The Miami International Autodrome is built around Hard Rock Stadium, home to the Dolphins and much more. The venue has hosted the Miami Open, the 2020 Super Bowl, the ’21 College Football Playoff national championship and El Clasico Miami: Real Madrid vs. Barcelona (July 2017). It has seen the likes of Jay Z, Beyoncé, Coldplay and U2 perform.
Over the years, Hard Rock Stadium and Miami have become a global entertainment hub.
Formula One has blossomed in popularity within the United States, in part thanks to the behind-the-scenes Netflix show Formula 1: Drive to Survive.
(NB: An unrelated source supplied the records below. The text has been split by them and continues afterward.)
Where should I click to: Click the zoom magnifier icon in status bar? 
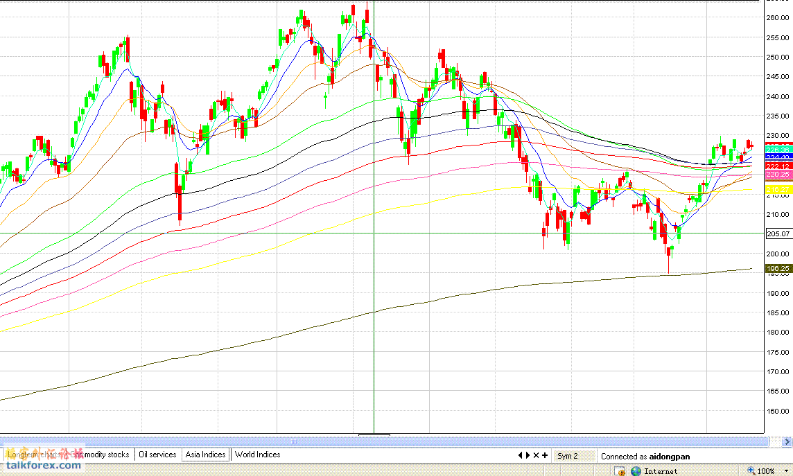(751, 471)
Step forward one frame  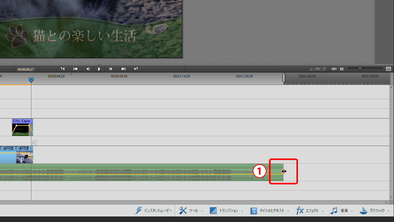click(111, 69)
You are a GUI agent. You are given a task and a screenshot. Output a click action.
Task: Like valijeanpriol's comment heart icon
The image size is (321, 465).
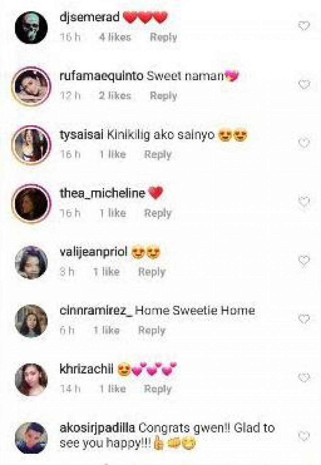click(304, 261)
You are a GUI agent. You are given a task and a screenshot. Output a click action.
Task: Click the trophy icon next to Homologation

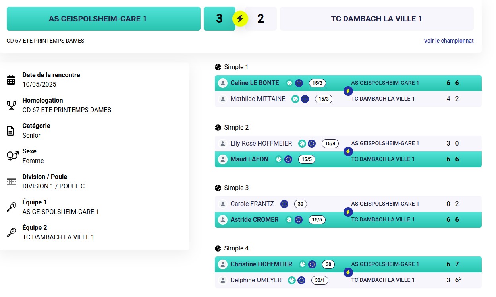pos(11,105)
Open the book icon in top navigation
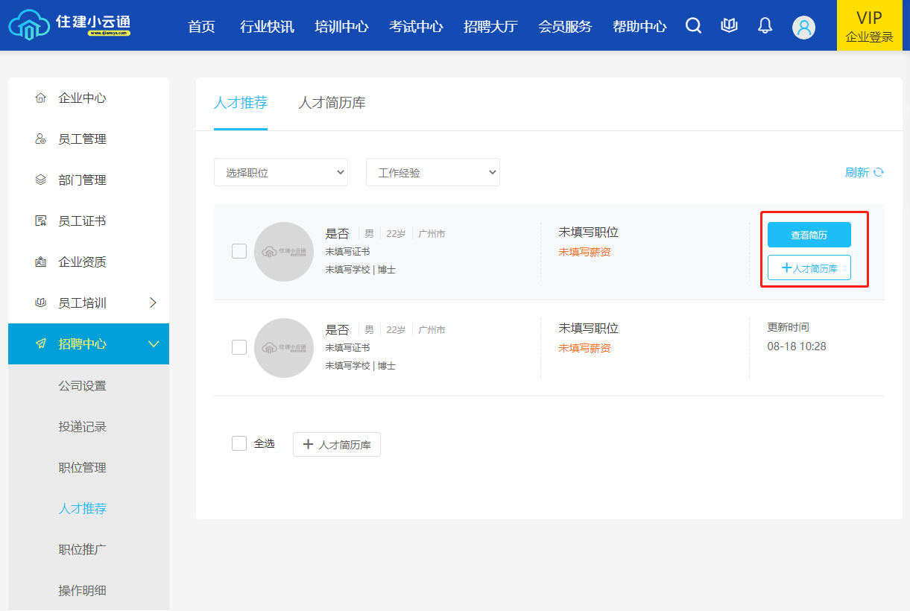 click(729, 26)
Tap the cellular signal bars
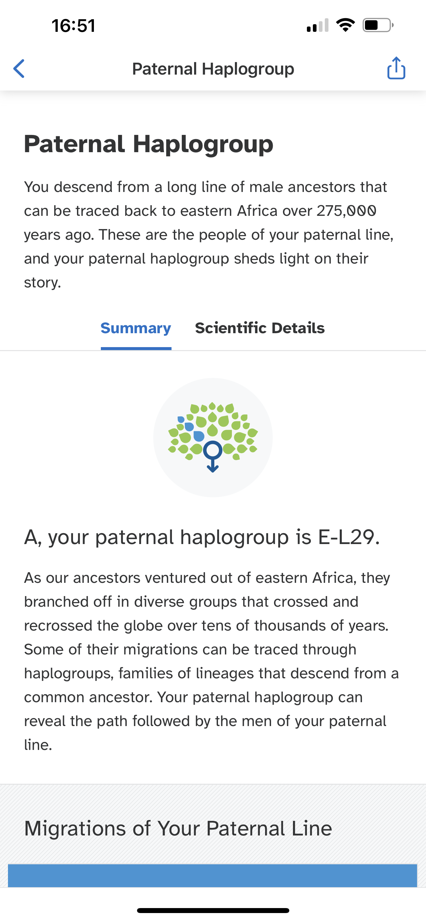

The series gives fans a peak behind the curtain at the sport that uses the world as its playground, highlighting the action and providing context to storylines that emerge both on and off the course. There are harrowing moments (like Romain Grosjean’s fiery wreck that almost cost the Switzerland-born driver his life) and complicated decisions displayed (like Pierre Gasly getting sacked by Red Bull and bouncing back to win at Monza with AlphaTauri).
The series has had a mixed bag of reviews from drivers and fans; however, the sport’s presence within the U.S. has expanded, and the Miami Grand Prix as the second race in the States in addition to Austin this season and Las Vegas as a third in 2023.
“I definitely feel that Austin is a completely different feeling in terms of where you are in America,” Verstappen says. “I think that’s good because I think it would be a bit boring if you keep … Let’s say, two races in the same state doesn’t really make sense, right? So it’s good that they are mixing it up a bit going from, say east [to] south to the west with Vegas coming.”
The clouds held off on Friday in South Florida, the sun shining down as the Formula One drivers emerged for the second practice session, more knowledge of how the new cars are performing on the new track under their belt.
Verstappen found his groove at first, relaxing into the Florida heat that he’s competed in before. During his childhood, he raced at Homestead, Sebring and Palm Beach, giving the now-24-year-old a “a bit of a taste of Florida.”
When asked about his goals for the next five and 10 years, Verstappen says wants to remain at the same level of competitiveness that led him to a world championship in 2021.
“And then, of course, I want to try and achieve even more,” he says. “I want to try to win more races and hopefully win even more championships. But I say if it doesn’t happen, it is what it is. It’s not going to go to change my world. So I also just really want to enjoy what I’m doing.”
With the tools in hand to expand off of last season’s title, the next chapter shows potential despite what the DNFs and wonky practices in Miami that featured his rear brake catching on fire Friday showed. As he says, “If you look at the races I finished, I have a 100% win record so that is very positive.”
Verstappen signed a major extension prior to the season beginning, tying him down with Red Bull for the next five years. One of the questions that arose after the announcement was why sign so long?
The answer is simple and one that may be what he needs to conquer the mixed bag known as the 2022 season—he can just be Max Verstappen.
“I don’t need to be a different person or they hold me back. That’s why I think it’s a really good fit,” Verstappen says. “And of course, we had that desire and dream to win a championship together, which we did. I hope that we can do this for a much longer period because I really enjoy working with the people in the team.”